## Work request
Please output the lines from the one containing "Find the location" through the final line as a JSON list of strings, one string per line. Skip blank lines and omit the pictures.
### Data for the task ###
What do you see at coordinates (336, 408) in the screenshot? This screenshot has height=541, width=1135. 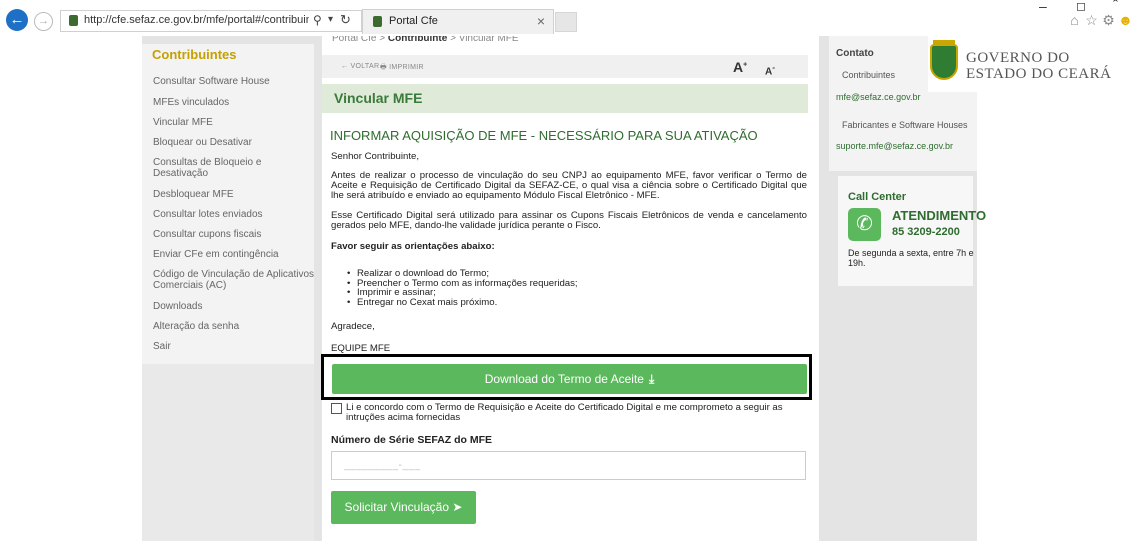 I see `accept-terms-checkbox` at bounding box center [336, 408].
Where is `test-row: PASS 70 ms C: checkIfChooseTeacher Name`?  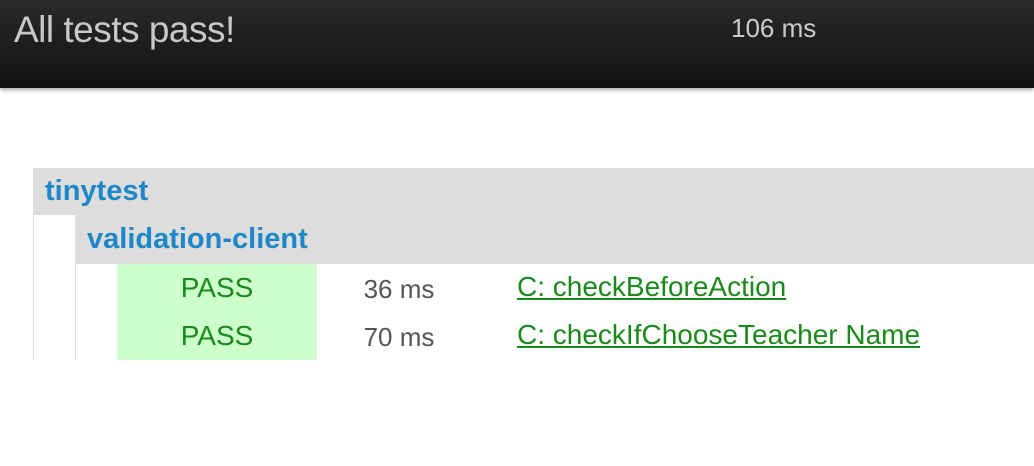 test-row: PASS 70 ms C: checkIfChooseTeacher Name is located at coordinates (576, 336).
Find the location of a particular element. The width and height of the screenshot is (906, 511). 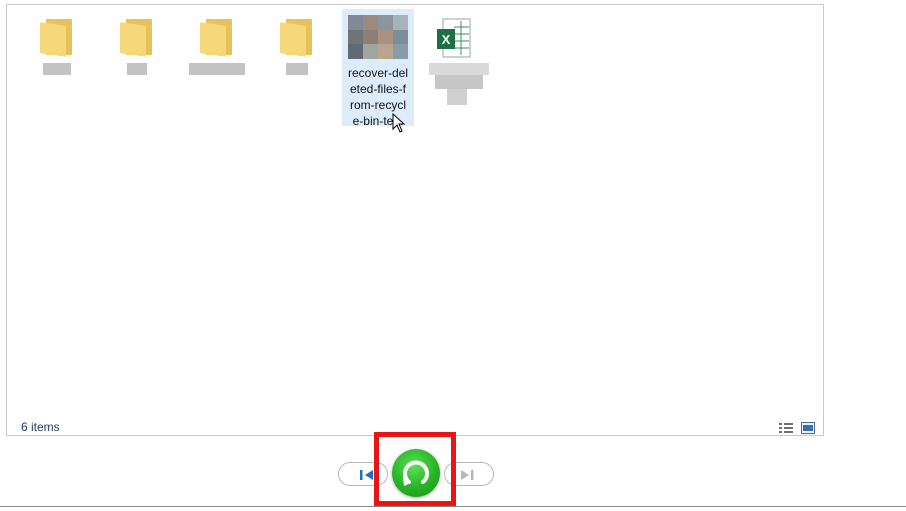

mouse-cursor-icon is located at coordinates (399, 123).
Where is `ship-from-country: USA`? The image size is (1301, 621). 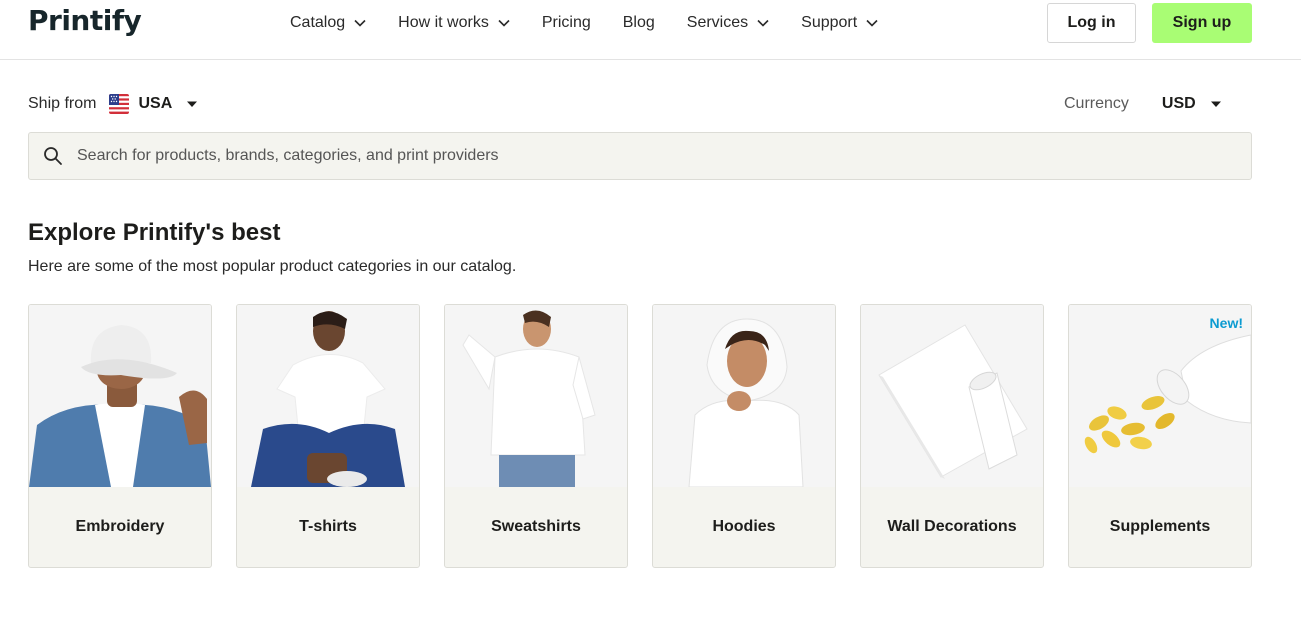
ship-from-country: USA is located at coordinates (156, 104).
###
## Answer box
[
  "Find the location of a particular element. The width and height of the screenshot is (906, 511). ",
  "mouse-cursor-icon is located at coordinates (399, 123).",
  "Where is `ship-from-country: USA`? The image size is (1301, 621). ",
  "ship-from-country: USA is located at coordinates (156, 104)."
]